*** Opening DATA ***

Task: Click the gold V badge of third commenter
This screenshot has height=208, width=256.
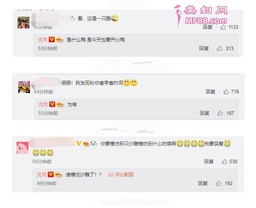Action: click(79, 143)
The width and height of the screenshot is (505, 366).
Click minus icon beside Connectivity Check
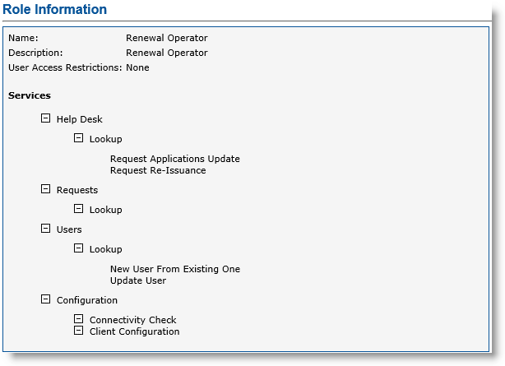coord(78,319)
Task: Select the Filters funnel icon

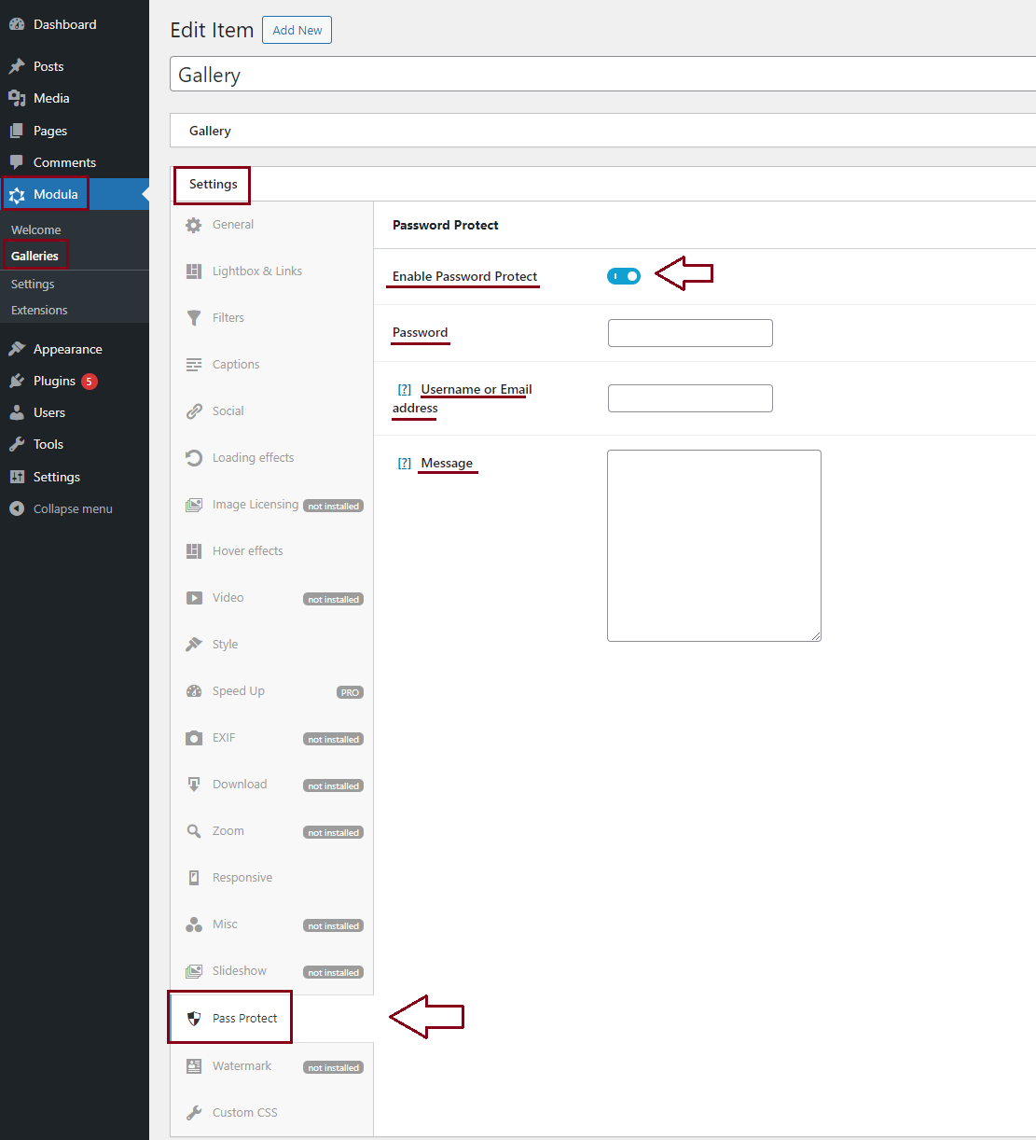Action: [194, 318]
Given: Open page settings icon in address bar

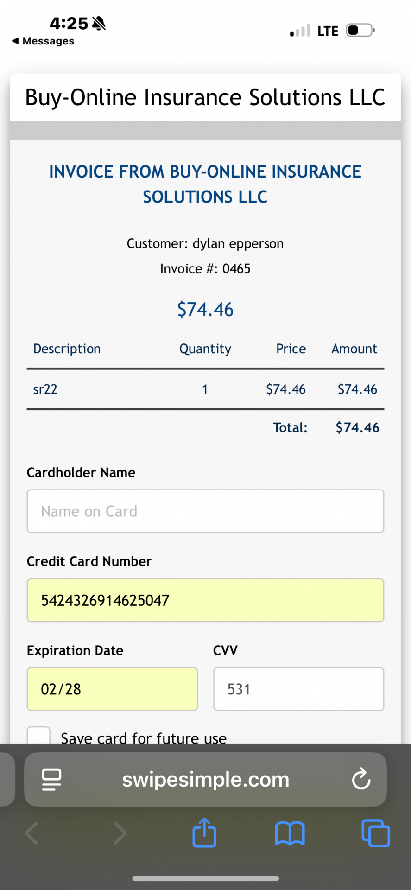Looking at the screenshot, I should coord(51,779).
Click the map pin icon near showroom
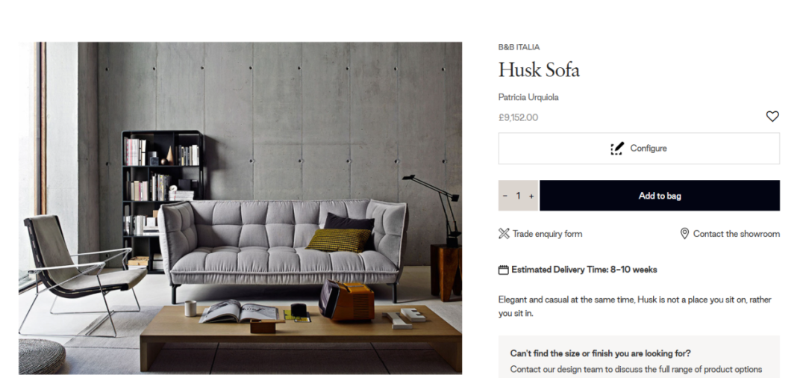The width and height of the screenshot is (806, 378). pos(684,234)
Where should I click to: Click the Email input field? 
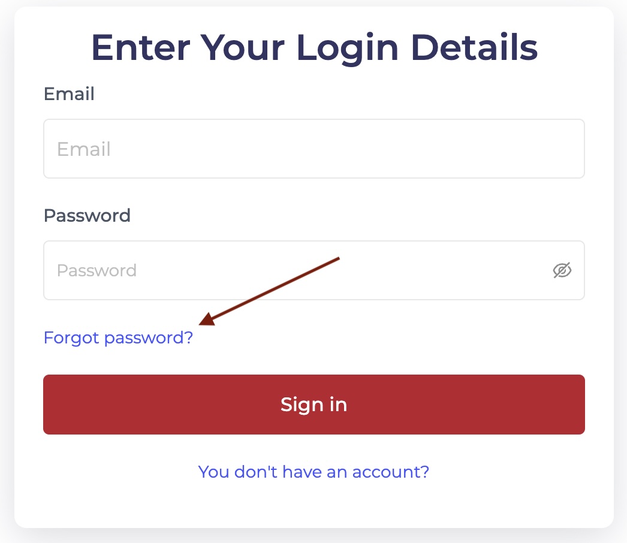click(x=314, y=149)
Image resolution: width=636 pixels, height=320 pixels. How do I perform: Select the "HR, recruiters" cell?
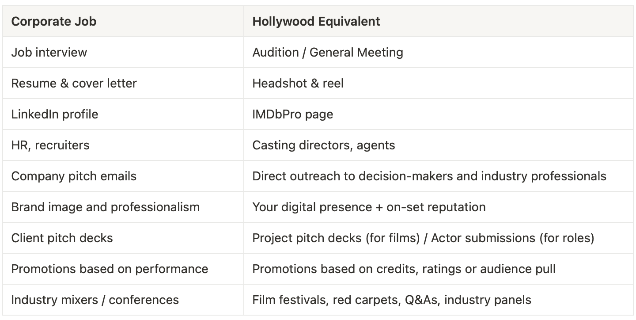click(x=50, y=145)
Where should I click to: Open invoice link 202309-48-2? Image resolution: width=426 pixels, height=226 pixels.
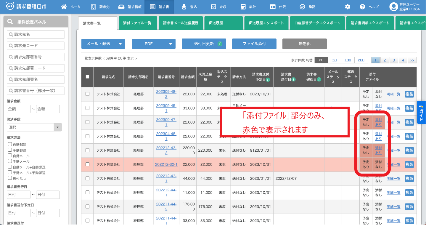tap(166, 94)
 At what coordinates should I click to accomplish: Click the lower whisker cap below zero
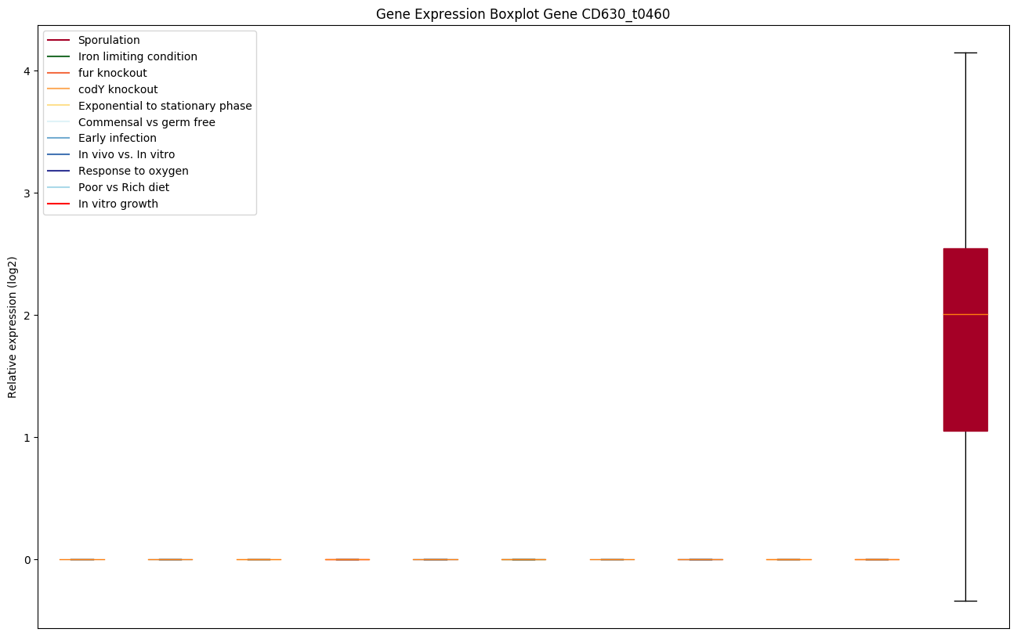click(965, 601)
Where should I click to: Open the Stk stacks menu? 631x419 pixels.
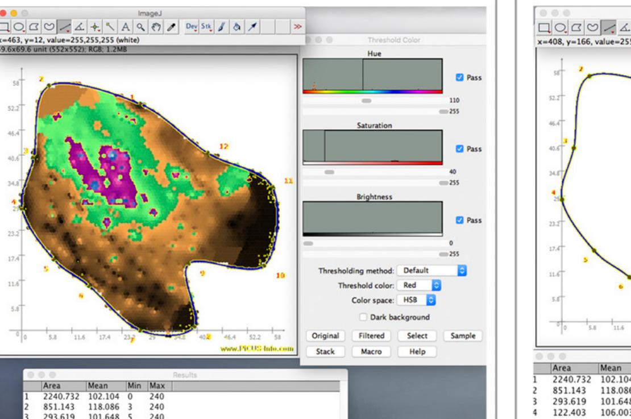point(206,27)
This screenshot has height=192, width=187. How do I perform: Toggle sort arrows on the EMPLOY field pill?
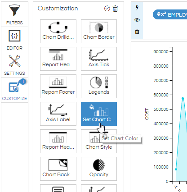click(x=159, y=14)
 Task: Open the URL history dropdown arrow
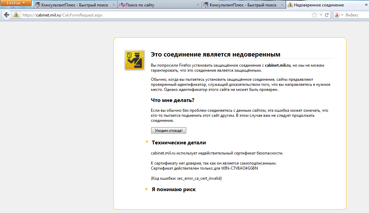[321, 15]
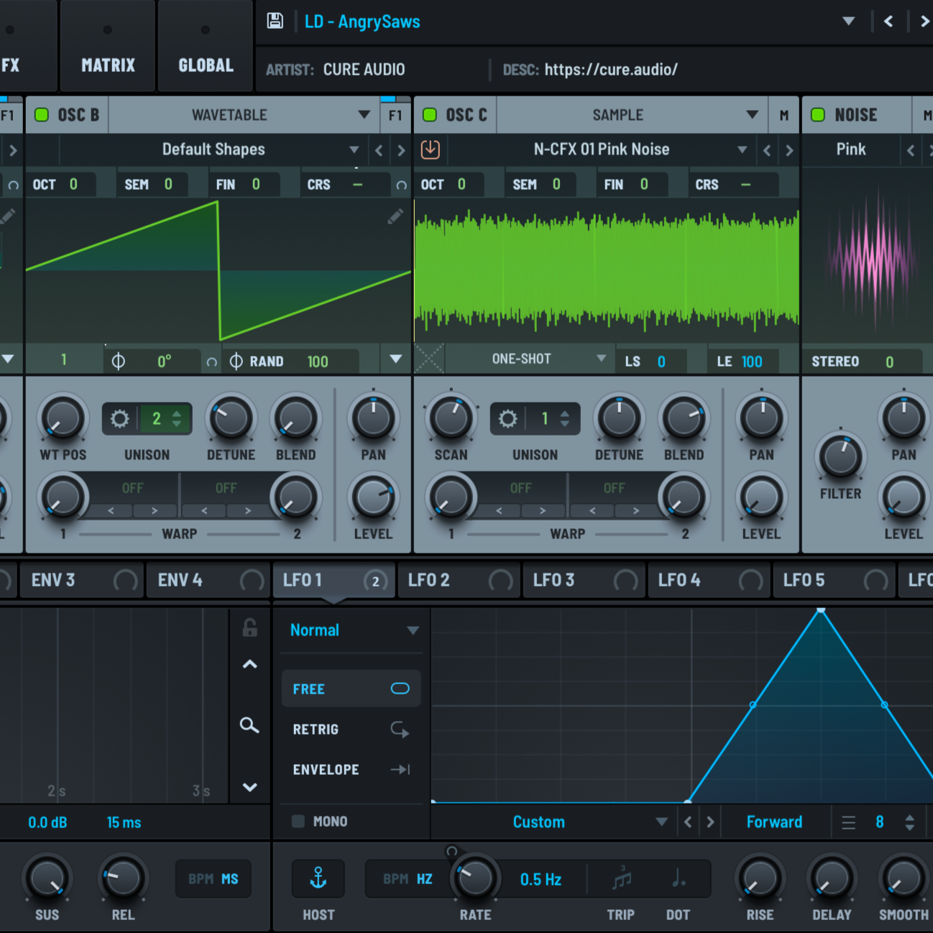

*** Closing DATA ***

§ TASK OBJECTIVE
In the records above, find the line that contains "This screenshot has height=192, width=187." and repeat exactly that line and all lines after it to the end. Do not include pictures.

§ ANSWER BOX
This screenshot has height=192, width=187. How do I perform: Toggle sort arrows on the EMPLOY field pill?
click(x=159, y=14)
 Task: Open the URL history dropdown arrow
[321, 15]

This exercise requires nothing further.